-- Exercise instructions --
How many lines of the records hold the string "checkbox"? Reply with the number alone.

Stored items
+++

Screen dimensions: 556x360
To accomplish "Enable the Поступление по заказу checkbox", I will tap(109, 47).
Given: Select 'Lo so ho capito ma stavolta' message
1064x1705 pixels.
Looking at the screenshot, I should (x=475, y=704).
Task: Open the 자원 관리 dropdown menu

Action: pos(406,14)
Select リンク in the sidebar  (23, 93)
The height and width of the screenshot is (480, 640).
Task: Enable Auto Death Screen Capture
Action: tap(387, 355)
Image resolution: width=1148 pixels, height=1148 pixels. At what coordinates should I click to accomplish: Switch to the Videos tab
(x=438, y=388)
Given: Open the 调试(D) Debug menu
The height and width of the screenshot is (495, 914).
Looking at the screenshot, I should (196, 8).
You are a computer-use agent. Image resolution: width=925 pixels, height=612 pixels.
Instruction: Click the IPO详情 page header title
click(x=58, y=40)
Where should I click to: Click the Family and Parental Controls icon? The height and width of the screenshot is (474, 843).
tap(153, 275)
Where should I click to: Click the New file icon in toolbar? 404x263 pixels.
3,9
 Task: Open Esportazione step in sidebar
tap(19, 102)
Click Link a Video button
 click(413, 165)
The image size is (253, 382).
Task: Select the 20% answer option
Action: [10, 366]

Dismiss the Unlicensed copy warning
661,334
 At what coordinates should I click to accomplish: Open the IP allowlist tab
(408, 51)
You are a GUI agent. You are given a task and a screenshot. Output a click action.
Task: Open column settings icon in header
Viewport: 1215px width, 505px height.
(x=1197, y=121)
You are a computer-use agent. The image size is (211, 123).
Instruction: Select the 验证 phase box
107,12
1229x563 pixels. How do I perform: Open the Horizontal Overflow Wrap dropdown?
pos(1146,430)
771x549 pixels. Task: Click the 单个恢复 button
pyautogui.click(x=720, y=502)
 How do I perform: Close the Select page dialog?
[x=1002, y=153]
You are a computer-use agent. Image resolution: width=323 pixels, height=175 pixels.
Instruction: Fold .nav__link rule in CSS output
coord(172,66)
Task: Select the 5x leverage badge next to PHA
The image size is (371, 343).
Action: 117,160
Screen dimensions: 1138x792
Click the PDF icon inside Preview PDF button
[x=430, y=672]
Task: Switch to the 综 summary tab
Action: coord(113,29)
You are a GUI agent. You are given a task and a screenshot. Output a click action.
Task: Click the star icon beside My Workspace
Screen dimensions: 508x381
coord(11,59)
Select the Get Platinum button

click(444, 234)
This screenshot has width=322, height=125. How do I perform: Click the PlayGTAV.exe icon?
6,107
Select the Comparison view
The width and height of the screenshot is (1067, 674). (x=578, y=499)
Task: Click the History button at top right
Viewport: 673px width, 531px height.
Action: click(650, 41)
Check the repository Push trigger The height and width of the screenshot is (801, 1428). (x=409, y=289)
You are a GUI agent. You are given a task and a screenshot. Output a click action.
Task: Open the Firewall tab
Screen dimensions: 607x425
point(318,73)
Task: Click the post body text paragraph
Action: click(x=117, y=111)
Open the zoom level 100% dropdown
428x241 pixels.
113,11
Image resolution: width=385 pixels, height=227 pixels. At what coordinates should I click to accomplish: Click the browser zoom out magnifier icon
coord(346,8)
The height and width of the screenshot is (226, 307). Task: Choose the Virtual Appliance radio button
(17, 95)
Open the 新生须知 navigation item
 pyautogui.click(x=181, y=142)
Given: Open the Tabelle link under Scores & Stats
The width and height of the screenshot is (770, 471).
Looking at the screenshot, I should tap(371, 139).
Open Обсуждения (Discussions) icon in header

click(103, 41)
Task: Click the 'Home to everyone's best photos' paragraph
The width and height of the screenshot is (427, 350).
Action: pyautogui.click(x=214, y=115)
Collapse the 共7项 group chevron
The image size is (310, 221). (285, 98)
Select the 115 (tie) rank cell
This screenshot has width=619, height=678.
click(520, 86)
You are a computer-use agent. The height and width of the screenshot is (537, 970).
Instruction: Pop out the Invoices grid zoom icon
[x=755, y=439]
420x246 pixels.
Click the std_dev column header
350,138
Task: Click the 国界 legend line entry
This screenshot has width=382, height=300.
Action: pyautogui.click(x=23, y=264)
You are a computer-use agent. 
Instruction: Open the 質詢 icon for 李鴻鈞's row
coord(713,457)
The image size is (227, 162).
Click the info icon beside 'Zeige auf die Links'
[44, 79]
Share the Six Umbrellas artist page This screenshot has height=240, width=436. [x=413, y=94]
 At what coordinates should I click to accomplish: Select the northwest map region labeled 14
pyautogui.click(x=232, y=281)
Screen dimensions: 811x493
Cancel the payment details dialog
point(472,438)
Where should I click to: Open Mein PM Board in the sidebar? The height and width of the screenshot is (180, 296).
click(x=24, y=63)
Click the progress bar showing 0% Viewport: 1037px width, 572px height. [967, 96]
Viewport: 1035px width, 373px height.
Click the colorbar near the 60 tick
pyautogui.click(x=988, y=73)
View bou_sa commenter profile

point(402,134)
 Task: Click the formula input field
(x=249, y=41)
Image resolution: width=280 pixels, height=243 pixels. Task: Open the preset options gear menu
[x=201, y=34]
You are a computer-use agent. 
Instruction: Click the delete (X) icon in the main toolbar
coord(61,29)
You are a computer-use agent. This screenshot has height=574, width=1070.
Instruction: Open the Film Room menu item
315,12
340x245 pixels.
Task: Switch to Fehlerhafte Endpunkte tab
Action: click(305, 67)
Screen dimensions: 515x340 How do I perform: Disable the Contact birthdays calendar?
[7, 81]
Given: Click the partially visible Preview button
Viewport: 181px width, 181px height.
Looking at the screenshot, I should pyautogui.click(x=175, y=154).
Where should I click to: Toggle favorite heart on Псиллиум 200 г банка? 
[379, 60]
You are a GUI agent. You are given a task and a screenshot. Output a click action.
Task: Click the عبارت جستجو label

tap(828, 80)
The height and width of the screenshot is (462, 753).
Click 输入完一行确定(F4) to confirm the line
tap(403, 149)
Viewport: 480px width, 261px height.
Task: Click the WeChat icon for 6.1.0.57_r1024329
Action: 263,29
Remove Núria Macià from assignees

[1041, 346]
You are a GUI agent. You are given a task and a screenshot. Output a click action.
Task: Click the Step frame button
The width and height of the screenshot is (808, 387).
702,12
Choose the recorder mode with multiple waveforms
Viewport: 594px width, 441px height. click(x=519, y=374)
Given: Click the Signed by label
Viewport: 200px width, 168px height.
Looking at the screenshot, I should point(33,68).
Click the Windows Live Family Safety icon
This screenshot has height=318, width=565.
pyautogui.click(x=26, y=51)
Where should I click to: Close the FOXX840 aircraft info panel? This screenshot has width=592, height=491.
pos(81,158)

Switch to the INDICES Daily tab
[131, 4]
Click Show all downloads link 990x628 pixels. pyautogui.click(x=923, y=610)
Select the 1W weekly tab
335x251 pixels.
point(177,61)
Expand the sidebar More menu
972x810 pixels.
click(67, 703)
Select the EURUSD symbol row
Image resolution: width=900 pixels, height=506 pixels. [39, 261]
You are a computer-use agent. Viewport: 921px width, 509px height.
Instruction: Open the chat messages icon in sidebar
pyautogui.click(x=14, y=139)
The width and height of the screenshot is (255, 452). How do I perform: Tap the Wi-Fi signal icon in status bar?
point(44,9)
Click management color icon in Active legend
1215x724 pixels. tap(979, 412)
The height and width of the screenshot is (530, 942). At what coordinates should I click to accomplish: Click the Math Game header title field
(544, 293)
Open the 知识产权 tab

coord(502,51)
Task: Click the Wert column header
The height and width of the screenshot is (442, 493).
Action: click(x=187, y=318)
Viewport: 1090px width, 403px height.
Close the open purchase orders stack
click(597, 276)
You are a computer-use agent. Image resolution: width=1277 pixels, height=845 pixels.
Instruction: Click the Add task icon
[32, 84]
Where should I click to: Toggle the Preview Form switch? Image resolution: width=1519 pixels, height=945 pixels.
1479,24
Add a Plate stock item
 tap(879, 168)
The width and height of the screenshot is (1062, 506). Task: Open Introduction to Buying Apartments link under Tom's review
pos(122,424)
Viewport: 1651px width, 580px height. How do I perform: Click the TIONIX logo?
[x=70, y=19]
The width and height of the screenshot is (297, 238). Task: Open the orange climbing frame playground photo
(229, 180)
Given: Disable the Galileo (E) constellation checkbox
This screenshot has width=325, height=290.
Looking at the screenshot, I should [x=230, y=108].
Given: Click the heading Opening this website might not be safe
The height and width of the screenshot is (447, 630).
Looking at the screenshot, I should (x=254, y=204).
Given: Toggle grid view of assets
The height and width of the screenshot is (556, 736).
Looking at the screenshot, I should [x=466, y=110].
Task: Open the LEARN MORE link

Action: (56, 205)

+++

-- Solved problem --
2